Surda-muda e voltada para os meus discursos interiores, não me restava senão o tempo. Partindo da conclusão estabelecida por Albert e sua teoria onipresente de que o tempo é relativo, sucumbi à intimidade que jamais desejara criar com ele - com o tempo. Nu e cru. Ou um tanto cozido pelos pensamentos, pela reflexão e pela surdez, assim como o peixe no limão. Parece cru, mas não é.

É cozido.

E é familiar. Metamorfoseado no que instantaneamente e depois se converte em memória, o tempo é tão disforme quanto concreto, e se apresenta da forma como queremos empreender nossos esforços ou recolher-nos à discrição. O tempo, portanto, não é cru. Ele é assado no trabalho, é grelhado no exercício, é frito na diversão e é cozido no vapor do sexo. O tempo nu e cru é a ausência de memória, e daí a impossibilidade inerente ao tempo de ser cru. Tudo é intoxicado de memórias - elas são o tempero do peixe.
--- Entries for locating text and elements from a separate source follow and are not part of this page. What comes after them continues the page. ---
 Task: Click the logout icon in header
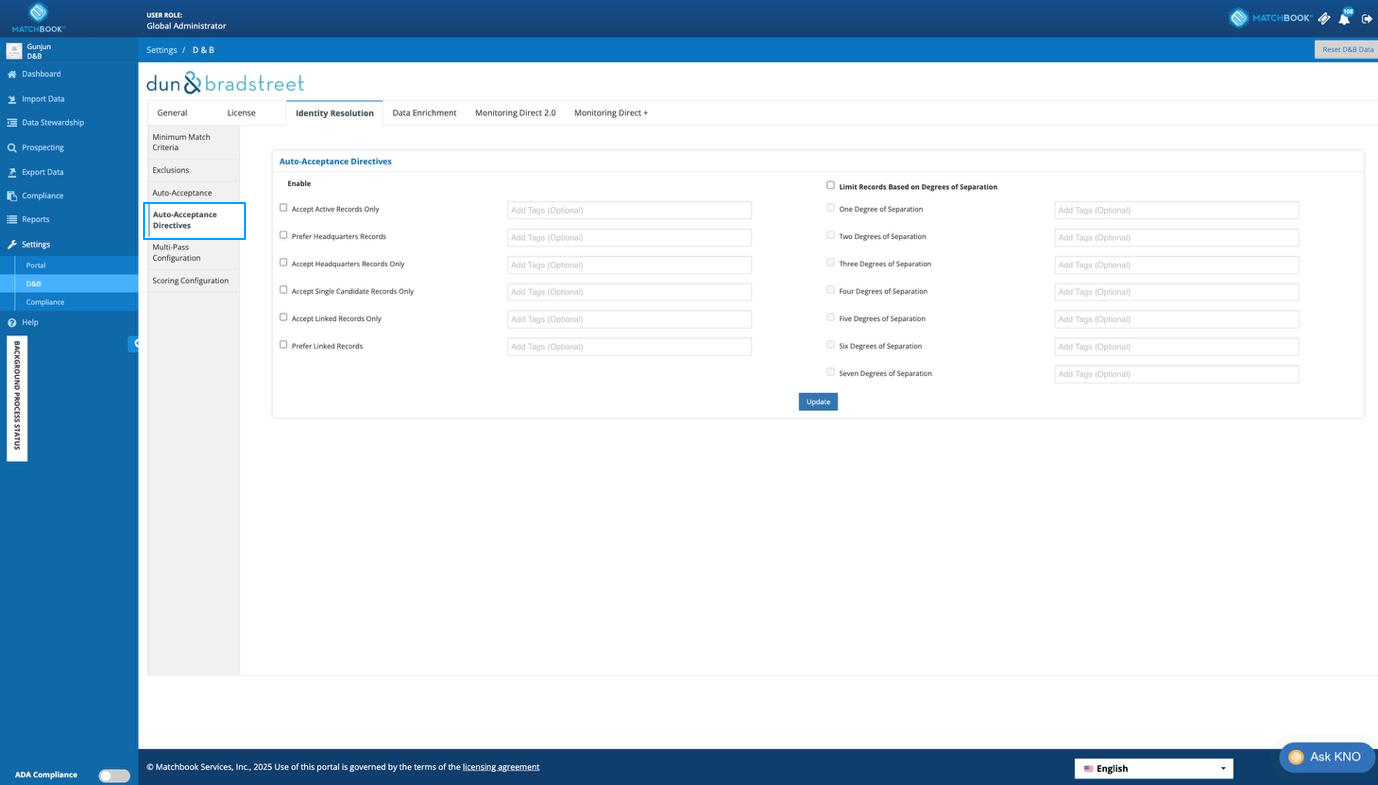coord(1367,19)
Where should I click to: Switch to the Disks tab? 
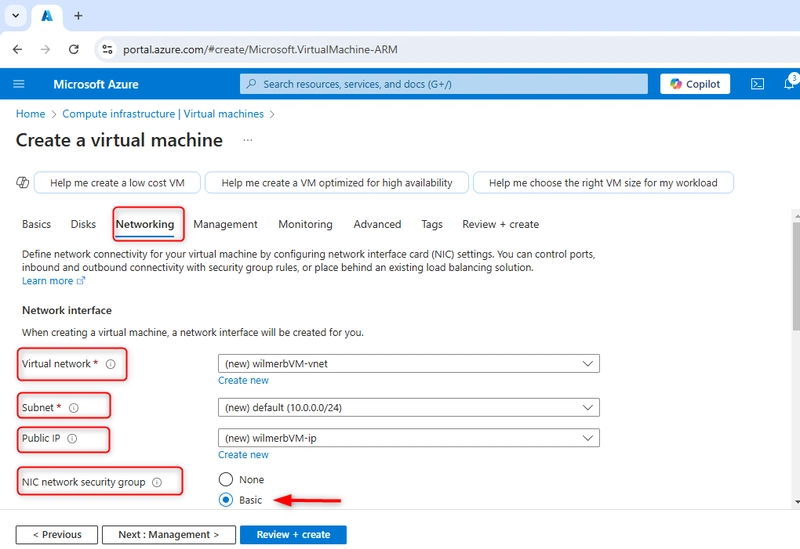[83, 224]
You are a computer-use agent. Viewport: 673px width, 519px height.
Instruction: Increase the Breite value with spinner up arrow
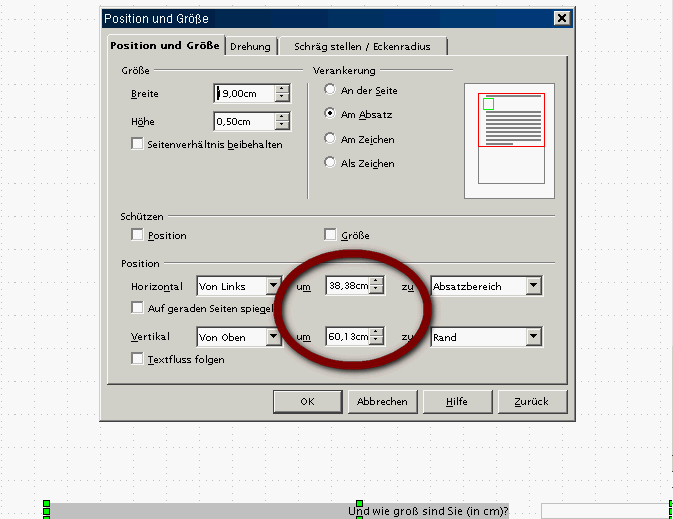(282, 89)
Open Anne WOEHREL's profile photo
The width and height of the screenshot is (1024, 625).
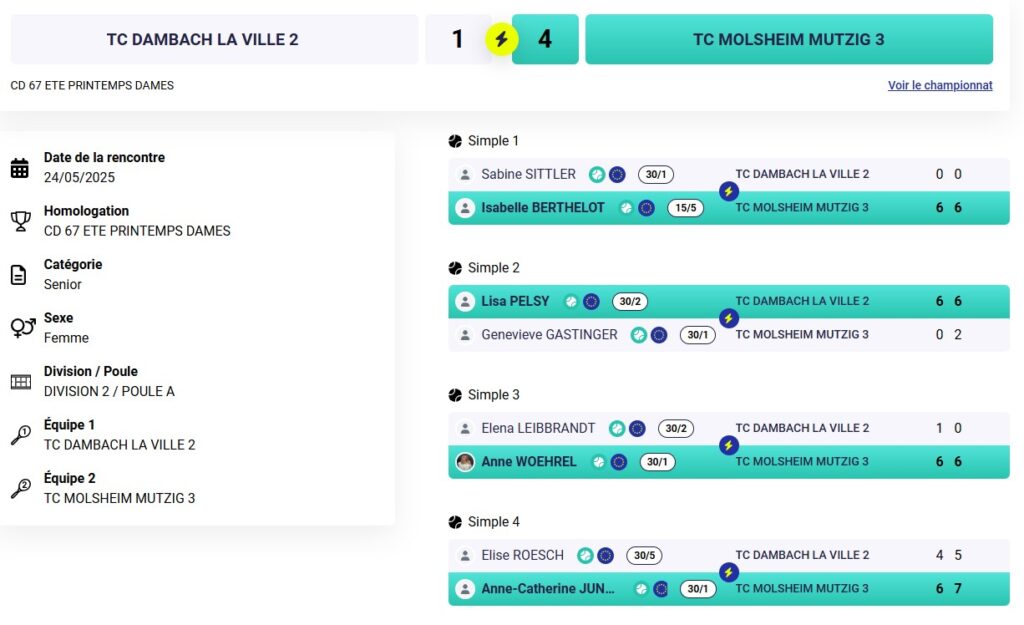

O tempo é excruciante e inacabável a quem não o consome, apenas deixa que ele passe. As memórias não o camuflam e muito menos aceleram. A quem se atenta a cada pedaço dele, ele é tortura pura, é cozido, frito e duro de tão bem-passado. É uma sola de sapato, mas daquele que já andou pra muito longe e viu memória se esvair, saudade ascender e tempo passar.

É doído, é saudosista e é masoquista. Podia-se muito bem abrir mão da memória, passar o tempo cru e sem memória, ou até mesmo beber pra esquecer. Mas sem memória não tem tempo, e sem tempo não tem sofrimento. E que graça tem o tempo quando ele passa sem que tenha sofrimento? É leve e não se sente, é insustentável. Ninguém merece.

quinta-feira, 20 de junho de 2013

Não quero me posicionar. Será que tudo bem?

Estou com medo.

No exercício e no estudo da profissão jornalista, aprendemos a incorporar a prática de se tirar para fora (assim, no pleonasmo mesmo) de uma situação na tentativa de analisá-la. O objetivo é angariar uma percepção um tanto mais lúcida - ou imparcial para os utópicos - sobre o que vem acontecendo.
Bem, isso costuma dar certo. Eu, pelo menos, me sinto um tanto privilegiada por fazer parte de uma camada sócio-intelectual com capacidade e senso-crítico para conseguir formar opinião própria sempre que desejado ou necessário. Tenho certeza de que você, que me lê, também.

De repente vejo um borrão à frente. Está difícil entender o que é verdade, o que é sensacionalismo, o que é opinião adulterada por visões tendenciosas ou partidárias. Quanto mais tento discernir e categorizar cada fatia de informação que recebo e absorvo, percebo que todas elas - sim, até as "fascistas", como está rolando num texto bem divulgado ultimamente por aí - são legítimas. Ao mesmo tempo, todas se empenham em vestir uma realidade (que de fato não existe) com roupas e acessórios fabricados a partir de bagagem cultural, ideal político, criação familiar e - por que não? - posts alheios de facebook.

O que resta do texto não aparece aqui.